Overall however, this side of Sabin’s argument is more convincing than the second part, in which he highlights cases of punks openly engaging in racism. He points out efforts on the part of the NF to recruit punk members to its cause, emphasizing for example the Rock Against Communism campaign that was set up apparently in response to RAR. Sabin also cites a list of seemingly racist or Nazi inflected works by punk bands.
I do not find this evidence to be particularly compelling. Firstly, as demonstrated by the use of the swastika, punk groups who drew on Nazi, fascist or nationalistic imagery (as illustrated by use of the Union flag) were not necessarily expressing support for such ideas. It would be a particularly obtuse approach, either at the time or in hindsight, that took such artistic outbursts at face value, especially within a cultural movement in which irony was the official currency. Furthermore, most of the groups that Sabin cites as having had a strong connection to racist views are relative unknowns. For instance, Sabin uses the example of NF related bands from Leeds including such ‘illustrious’ names as the Dentists, the Ventz, Crap and Tragic Minds whose lyrics were openly racist and who in 1979 joined with the NF in forming Rock Against Communism. Just as these bands have sunk into obscurity, so too has Rock Against Communism, which was able to raise only a pathetic level of support when compared with its counterpart Rock Against Racism. In addition, Sabin makes repeated reference to Joy Division, whose name was related to Nazism and who utilized associated symbolism. Whilst it is also possible to defend Joy Division with reference to irony and artistic license, I wonder why Sabin mentions them at all, since they were not strictly a part of the original new wave.
Lastly, Sabin highlights the often shaky relationship between punk and RAR. Suspicion of RAR’s left-wing origins, coupled with punk’s anti-authoritarian stance is offered in explanation of this. This is hardly surprising given the internal divisions within the punk movement, and yet it does not mean that the relationship between punk and RAR was not a strong one. If, despite giving RAR magazine Temporary Hoarding an interview, the Sex Pistols never played an RAR gig, this may have more to do with the crippling internal problems the group was facing by late 1977, as well as the fact that they were touring in the US during 1978. This is not to mention the support the campaign did receive from prominent punk bands including the Clash, X-Ray Spex, the Buzzcocks, the Tom Robinson Band, Sham 69, the Ruts and the Specials.

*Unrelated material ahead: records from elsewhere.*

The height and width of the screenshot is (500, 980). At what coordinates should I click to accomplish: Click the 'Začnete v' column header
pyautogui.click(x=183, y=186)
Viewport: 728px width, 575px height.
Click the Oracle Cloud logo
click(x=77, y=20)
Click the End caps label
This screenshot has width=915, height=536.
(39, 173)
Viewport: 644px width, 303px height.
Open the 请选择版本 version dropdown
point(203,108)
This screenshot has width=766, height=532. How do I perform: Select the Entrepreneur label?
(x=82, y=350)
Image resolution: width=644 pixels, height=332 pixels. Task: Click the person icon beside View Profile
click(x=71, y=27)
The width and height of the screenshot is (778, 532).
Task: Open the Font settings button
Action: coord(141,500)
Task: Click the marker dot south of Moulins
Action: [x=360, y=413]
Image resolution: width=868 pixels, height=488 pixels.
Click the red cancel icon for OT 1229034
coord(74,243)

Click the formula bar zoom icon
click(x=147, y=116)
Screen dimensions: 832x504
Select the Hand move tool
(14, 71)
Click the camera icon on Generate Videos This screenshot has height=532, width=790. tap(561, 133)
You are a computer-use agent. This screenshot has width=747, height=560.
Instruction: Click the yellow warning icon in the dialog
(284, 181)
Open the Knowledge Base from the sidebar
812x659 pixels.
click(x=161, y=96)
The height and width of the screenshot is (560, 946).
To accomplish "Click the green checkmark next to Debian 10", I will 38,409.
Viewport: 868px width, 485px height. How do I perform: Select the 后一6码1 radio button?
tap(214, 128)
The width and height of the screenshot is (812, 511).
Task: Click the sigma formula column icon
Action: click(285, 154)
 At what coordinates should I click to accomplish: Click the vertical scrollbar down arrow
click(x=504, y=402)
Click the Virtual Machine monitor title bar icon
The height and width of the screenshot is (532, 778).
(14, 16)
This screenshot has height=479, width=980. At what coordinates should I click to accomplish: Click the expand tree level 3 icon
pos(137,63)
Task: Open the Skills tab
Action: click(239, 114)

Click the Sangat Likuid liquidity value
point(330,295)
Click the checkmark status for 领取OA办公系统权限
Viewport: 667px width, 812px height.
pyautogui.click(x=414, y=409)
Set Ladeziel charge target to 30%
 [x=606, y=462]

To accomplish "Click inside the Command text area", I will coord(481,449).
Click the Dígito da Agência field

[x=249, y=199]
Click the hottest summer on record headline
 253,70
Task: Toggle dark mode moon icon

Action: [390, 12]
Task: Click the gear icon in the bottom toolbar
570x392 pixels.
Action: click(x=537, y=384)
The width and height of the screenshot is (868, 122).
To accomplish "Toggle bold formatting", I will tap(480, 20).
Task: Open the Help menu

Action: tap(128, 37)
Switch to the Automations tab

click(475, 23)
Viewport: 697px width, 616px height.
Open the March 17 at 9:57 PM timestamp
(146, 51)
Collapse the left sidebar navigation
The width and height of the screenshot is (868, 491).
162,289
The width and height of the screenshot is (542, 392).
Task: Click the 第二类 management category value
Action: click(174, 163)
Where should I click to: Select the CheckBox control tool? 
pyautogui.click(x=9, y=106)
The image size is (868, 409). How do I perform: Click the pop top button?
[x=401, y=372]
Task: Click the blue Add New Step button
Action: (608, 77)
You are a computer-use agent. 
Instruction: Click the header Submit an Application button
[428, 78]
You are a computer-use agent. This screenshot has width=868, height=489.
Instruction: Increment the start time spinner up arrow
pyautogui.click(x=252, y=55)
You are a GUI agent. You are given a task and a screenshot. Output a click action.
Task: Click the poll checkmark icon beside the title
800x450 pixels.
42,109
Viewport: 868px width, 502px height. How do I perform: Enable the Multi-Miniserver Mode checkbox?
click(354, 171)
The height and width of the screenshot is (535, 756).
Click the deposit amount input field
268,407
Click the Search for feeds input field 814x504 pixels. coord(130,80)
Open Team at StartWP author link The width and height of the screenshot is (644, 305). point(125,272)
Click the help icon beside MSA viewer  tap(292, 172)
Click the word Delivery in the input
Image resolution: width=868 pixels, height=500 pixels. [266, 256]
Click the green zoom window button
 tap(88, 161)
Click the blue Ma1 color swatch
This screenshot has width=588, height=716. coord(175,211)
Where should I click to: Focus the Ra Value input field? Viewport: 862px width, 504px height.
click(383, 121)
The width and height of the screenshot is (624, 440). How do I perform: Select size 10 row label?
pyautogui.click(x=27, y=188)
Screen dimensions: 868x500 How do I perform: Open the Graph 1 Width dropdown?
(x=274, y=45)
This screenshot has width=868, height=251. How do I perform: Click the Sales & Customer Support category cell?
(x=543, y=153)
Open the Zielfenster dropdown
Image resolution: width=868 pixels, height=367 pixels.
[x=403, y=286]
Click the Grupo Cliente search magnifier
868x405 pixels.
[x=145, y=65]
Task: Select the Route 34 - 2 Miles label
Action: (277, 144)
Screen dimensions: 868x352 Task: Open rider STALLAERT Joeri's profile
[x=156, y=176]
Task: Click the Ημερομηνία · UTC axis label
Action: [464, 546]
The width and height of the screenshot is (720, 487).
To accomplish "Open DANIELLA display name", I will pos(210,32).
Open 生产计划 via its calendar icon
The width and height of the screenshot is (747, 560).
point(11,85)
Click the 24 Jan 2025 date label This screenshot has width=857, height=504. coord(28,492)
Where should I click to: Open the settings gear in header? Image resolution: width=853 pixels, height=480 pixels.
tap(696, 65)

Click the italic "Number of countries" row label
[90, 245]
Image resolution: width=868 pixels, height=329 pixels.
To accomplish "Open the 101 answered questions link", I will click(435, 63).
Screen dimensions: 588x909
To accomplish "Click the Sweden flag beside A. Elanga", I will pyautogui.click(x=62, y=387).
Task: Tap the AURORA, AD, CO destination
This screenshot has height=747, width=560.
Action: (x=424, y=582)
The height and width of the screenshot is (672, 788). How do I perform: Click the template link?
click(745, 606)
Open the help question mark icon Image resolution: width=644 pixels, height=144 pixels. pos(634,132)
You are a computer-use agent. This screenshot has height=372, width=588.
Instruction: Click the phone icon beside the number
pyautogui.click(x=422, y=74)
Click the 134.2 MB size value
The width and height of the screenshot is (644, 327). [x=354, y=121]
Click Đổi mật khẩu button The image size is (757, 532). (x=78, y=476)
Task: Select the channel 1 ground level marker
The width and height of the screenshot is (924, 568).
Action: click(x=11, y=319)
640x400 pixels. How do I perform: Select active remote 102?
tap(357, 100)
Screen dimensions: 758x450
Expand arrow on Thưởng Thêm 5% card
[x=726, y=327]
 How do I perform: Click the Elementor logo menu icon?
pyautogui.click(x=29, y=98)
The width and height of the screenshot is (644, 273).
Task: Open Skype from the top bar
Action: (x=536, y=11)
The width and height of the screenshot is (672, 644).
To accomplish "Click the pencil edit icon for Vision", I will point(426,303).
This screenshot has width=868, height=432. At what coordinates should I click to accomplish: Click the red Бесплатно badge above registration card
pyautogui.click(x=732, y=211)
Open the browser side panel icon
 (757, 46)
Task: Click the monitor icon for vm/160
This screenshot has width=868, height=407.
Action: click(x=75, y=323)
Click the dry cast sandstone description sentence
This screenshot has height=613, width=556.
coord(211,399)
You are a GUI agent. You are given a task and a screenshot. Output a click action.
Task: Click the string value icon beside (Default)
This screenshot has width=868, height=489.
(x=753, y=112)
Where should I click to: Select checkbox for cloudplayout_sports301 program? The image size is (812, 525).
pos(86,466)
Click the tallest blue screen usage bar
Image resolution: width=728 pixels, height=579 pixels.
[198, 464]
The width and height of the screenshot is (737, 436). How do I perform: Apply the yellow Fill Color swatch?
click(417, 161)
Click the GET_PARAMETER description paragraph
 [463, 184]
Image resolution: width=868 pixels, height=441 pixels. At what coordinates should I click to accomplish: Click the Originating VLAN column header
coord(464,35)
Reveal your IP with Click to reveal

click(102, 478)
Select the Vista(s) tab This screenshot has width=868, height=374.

On the whole, Sabin is correct in stating that punk rock and RAR did not constitute perfect examples of anti-racism. At the same time, it is hard to imagine a movement that realistically could. To counter Sabin’s argument there is a good deal of evidence of anti-facist and anti-racist sentiments from punk groups – not obscure bands from Leeds but major acts – which are still remembered today. The Clash’s “White Riot” displayed admiration for the black immigrant community who were not afraid to “throw a brick” or fight for their own rights. The Strangler’s song “I Feel Like A Wog” criticized inequality and the discrimination faced by immigrant communities. The Specials, one of many multi-ethnic bands that were formed during this period, were largely occupied with anti-racism and made this cause central to their career. When interviewed by Tommy Vance for Capital Radio in 1977, Johnny Rotten stated “no one should be a fascist” in response to questions about punk’s ambiguous use of symbols.14 Throughout their interviews with the music press, the Clash repeatedly expressed their desire to use their music to influence young people against racism and the appeal of the NF.15
It must have been clear to all but the most closed minded people at the time that punk groups were opposed to racism, even if this was imperfectly or unevenly expressed within the movement. This is perhaps the most important point. It is illustrated by Paul Simonon of the Clash who, in a 1978 interview with American fanzine Search & Destroy, stated that the group aimed to “be a top-selling band, which has got something to contribute, which people actually get off on, and which can actually help change people’s attitudes.”16 Though punk began as a subculture, a fringe movement, its music had quickly become extremely popular and a shining example of art as a mass medium, thanks at least in part to the astute business nous of some record companies. If, as music theorist and sociologist Simon Frith argues, music is about “sharing feelings and ideas,”17 and at the same time, rock music operates as a mass medium which is experienced by hundreds of thousands of people almost simultaneously, then it stands to reason that punk and its message had the potential to reach, and therefore influence, a very broad audience. Hence when the Clash played “White Riot” in front of around 100,000 people at an RAR gig in late 1978, this can be viewed as a significant political event that deserves attention.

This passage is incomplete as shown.